---------- SUPPLIED MATERIAL ----------

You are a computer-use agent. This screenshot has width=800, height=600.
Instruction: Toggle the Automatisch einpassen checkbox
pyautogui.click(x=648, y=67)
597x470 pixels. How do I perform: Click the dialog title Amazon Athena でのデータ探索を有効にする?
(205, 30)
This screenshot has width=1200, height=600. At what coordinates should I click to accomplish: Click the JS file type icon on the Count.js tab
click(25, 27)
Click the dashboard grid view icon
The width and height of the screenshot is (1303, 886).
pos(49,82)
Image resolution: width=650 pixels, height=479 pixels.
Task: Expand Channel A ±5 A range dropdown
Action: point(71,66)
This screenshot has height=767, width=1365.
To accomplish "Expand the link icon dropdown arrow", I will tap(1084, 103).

----------
---------- SUPPLIED MATERIAL ----------

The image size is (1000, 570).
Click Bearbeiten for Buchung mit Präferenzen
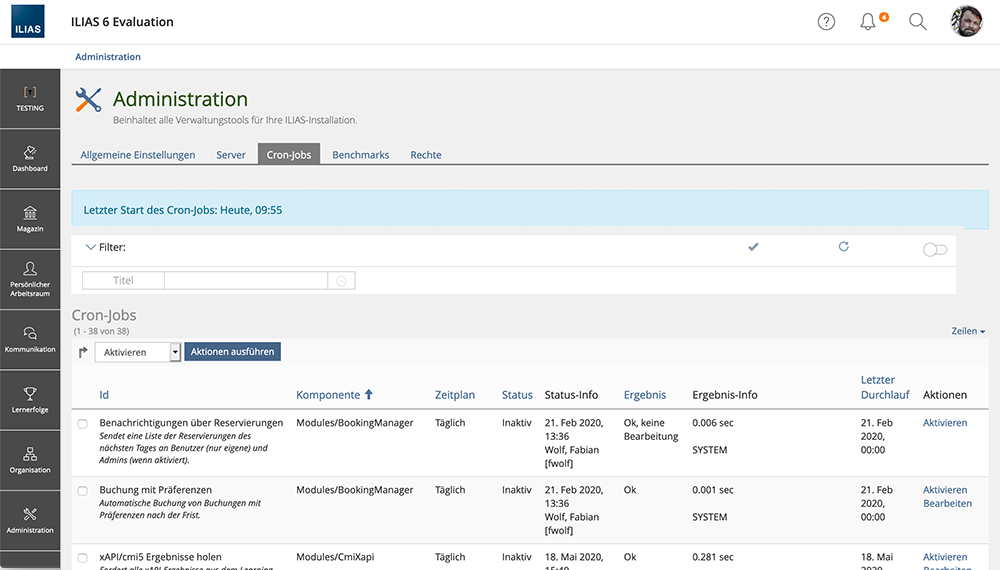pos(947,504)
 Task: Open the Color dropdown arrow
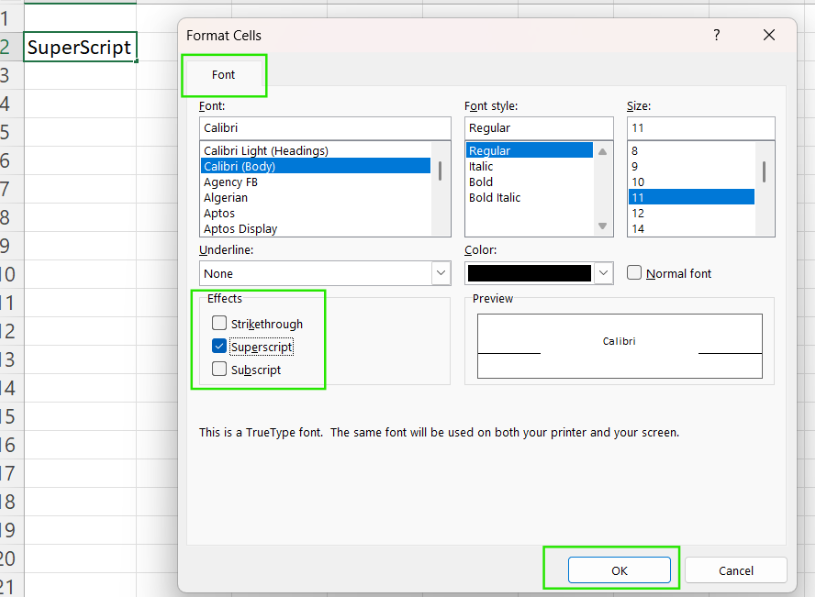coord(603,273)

----------
---------- SUPPLIED MATERIAL ----------

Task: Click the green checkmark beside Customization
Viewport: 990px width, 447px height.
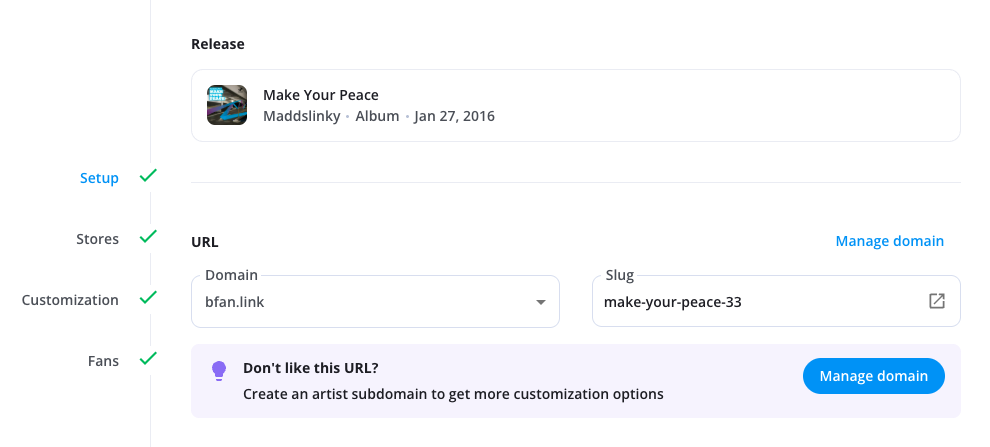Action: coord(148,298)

----------

[YOUR INSTRUCTIONS]: Taking the records above, retype every line from the one with "Instruction: Toggle the" down to the one with "Click the dashboard grid view icon", exactly and with nothing else.

[RESULT BELOW]:
Instruction: Toggle the Automatisch einpassen checkbox
pyautogui.click(x=648, y=67)
597x470 pixels. How do I perform: Click the dialog title Amazon Athena でのデータ探索を有効にする?
(205, 30)
This screenshot has width=1200, height=600. At what coordinates should I click to accomplish: Click the JS file type icon on the Count.js tab
click(25, 27)
Click the dashboard grid view icon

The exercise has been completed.